▶ Written problem
Update the data below by replacing every instance of "GUI agent" with "desktop assistant", keeping all other text unchanged.

▶ Supplied records

══════════

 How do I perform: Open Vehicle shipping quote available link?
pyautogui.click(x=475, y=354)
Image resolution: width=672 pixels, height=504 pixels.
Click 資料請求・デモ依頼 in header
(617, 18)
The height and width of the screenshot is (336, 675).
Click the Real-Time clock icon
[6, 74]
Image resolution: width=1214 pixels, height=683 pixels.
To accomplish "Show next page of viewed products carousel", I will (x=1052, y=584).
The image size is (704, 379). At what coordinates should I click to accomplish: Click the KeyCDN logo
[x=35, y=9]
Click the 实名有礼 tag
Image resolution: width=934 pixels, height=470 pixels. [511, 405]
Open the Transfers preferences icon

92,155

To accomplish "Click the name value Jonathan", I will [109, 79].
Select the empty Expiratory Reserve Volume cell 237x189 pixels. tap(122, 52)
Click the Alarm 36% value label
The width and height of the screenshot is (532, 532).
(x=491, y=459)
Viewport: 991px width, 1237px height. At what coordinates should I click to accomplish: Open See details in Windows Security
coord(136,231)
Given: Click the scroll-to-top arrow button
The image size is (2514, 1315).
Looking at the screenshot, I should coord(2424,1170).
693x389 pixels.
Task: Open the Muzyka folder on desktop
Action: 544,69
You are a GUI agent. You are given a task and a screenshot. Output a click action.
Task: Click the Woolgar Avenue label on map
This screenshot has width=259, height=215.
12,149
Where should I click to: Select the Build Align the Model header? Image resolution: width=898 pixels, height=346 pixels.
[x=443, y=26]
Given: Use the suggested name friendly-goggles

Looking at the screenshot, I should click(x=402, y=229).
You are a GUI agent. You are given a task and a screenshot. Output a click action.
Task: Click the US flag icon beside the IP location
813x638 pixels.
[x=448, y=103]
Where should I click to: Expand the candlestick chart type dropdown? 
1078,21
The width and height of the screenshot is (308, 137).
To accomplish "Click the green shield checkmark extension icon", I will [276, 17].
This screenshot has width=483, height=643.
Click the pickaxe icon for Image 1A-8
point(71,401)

══════════

▶ Response to the task
 How do I perform: Open Vehicle shipping quote available link?
pyautogui.click(x=475, y=354)
Image resolution: width=672 pixels, height=504 pixels.
Click 資料請求・デモ依頼 in header
(617, 18)
The height and width of the screenshot is (336, 675).
Click the Real-Time clock icon
[6, 74]
Image resolution: width=1214 pixels, height=683 pixels.
To accomplish "Show next page of viewed products carousel", I will (x=1052, y=584).
The image size is (704, 379). At what coordinates should I click to accomplish: Click the KeyCDN logo
[x=35, y=9]
Click the 实名有礼 tag
Image resolution: width=934 pixels, height=470 pixels. [511, 405]
Open the Transfers preferences icon

92,155

To accomplish "Click the name value Jonathan", I will [109, 79].
Select the empty Expiratory Reserve Volume cell 237x189 pixels. tap(122, 52)
Click the Alarm 36% value label
The width and height of the screenshot is (532, 532).
(x=491, y=459)
Viewport: 991px width, 1237px height. At what coordinates should I click to accomplish: Open See details in Windows Security
coord(136,231)
Given: Click the scroll-to-top arrow button
The image size is (2514, 1315).
Looking at the screenshot, I should coord(2424,1170).
693x389 pixels.
Task: Open the Muzyka folder on desktop
Action: 544,69
You are a desktop assistant. You are given a task and a screenshot. Output a click action.
Task: Click the Woolgar Avenue label on map
This screenshot has width=259, height=215.
12,149
Where should I click to: Select the Build Align the Model header? Image resolution: width=898 pixels, height=346 pixels.
[x=443, y=26]
Given: Use the suggested name friendly-goggles

Looking at the screenshot, I should click(x=402, y=229).
You are a desktop assistant. You are given a task and a screenshot. Output a click action.
Task: Click the US flag icon beside the IP location
813x638 pixels.
[x=448, y=103]
Where should I click to: Expand the candlestick chart type dropdown? 
1078,21
The width and height of the screenshot is (308, 137).
To accomplish "Click the green shield checkmark extension icon", I will [276, 17].
This screenshot has width=483, height=643.
Click the pickaxe icon for Image 1A-8
point(71,401)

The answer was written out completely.